A proposito della scenografia di Crollo nervoso e dell’uso delle veneziane in scena Federico Tiezzi sosteneva sul finire degli anni Otanta:

Le veneziane appaiono una prima volta nel 1980 nella mia prima regia firmata, cioè Crollo nervoso, ma là avevano una funzione piuttosto di riferimento a un’immagine di certi luoghi della città, anche se la loro disposizione creava un solido geometrico molto puro ed efficace. […] il palcoscenico è una caverna: le veneziane sono stalagmiti che deformano lo spazio, lo terremotano, lo ricreano daccapo ogni volta. Lo contengono e lo dilatano, lo comprimono e lo misurano, e lo spazio scenico si lascia modellare […]. Dunque, concludendo, è un solido geometrico vuoto lo spazio che stilisticamente vedo accompagnare e far vivere la mia drammaturgia poetica, uno spazio vero, concreto, utilizzabile, preparato, come direbbe Cage del suo piano, per il dipanarsi di quella geografia emotiva che è uno spettacolo251.

Fig. 5 Vedute di Porto Said, 1978. Foto di

Giuseppe Pino (ASL). Fig. 6 Crollo Nervoso, 1980. Foto di Xandra Gadda (ASL).

Del 1980 sono le performance realizzate fuori dai teatri, come Ins Null a Monaco nell’Olympia Stadion e Blitz, ambientata in diversi luoghi nella città di Rimini, tra i quali un distributore di benzina e un Luna Park.

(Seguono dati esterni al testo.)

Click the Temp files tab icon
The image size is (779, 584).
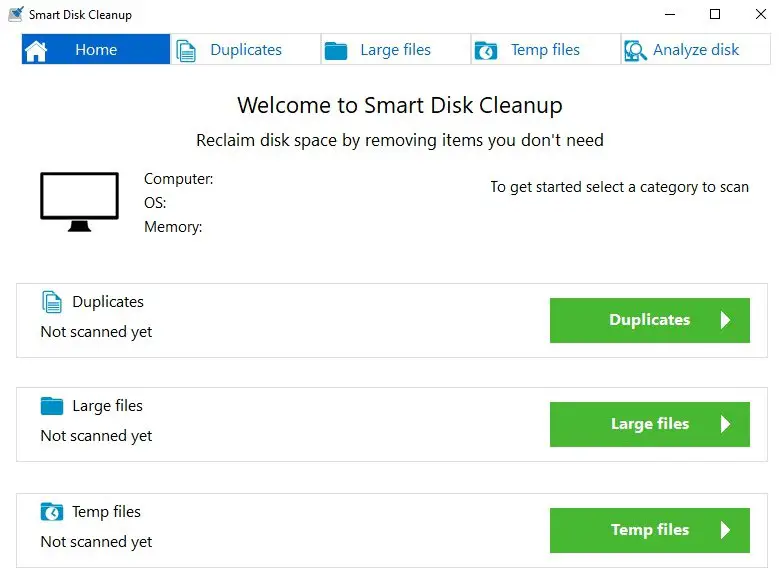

In queste occasioni gli attori sono liberi negli spazi della città, soprattutto se relazionati agli abitanti, inavvertitamente spinti a percorrere traiettorie abituali e sclerotizzanti. L’autonomia degli attori che agiscono in strada sta nell’assoluta libertà di scegliere reagendo a situazioni non predeterminate, ma avendo solo il compito di essere fisicamente preparati se necessario anche ad una lotta per conquistare lo spazio che, se non obbliga, neppure vuol dire che si offra ad essere occupato.

251 Federico Tiezzi, La scena come «forma simbolica», in Gordon Craig in Italia. Atti del Convegno Internazionale di Studi, Campi Bisenzio, 27-29 gennaio 1989, a cura di Gianni Isola e Gianfranco Pedullà, Bulzoni, Roma 1993, pp. 258-259.